Records from a data collection:
_ _ _ _ _ _ _

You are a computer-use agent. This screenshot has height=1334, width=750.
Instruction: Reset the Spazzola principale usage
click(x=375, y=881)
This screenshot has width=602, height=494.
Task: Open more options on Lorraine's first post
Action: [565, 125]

_ _ _ _ _ _ _

## What you need to do
Go through the records and copy each one exactly.

## Task response
You are a computer-use agent. This screenshot has height=1334, width=750.
Instruction: Reset the Spazzola principale usage
click(x=375, y=881)
This screenshot has width=602, height=494.
Task: Open more options on Lorraine's first post
Action: [565, 125]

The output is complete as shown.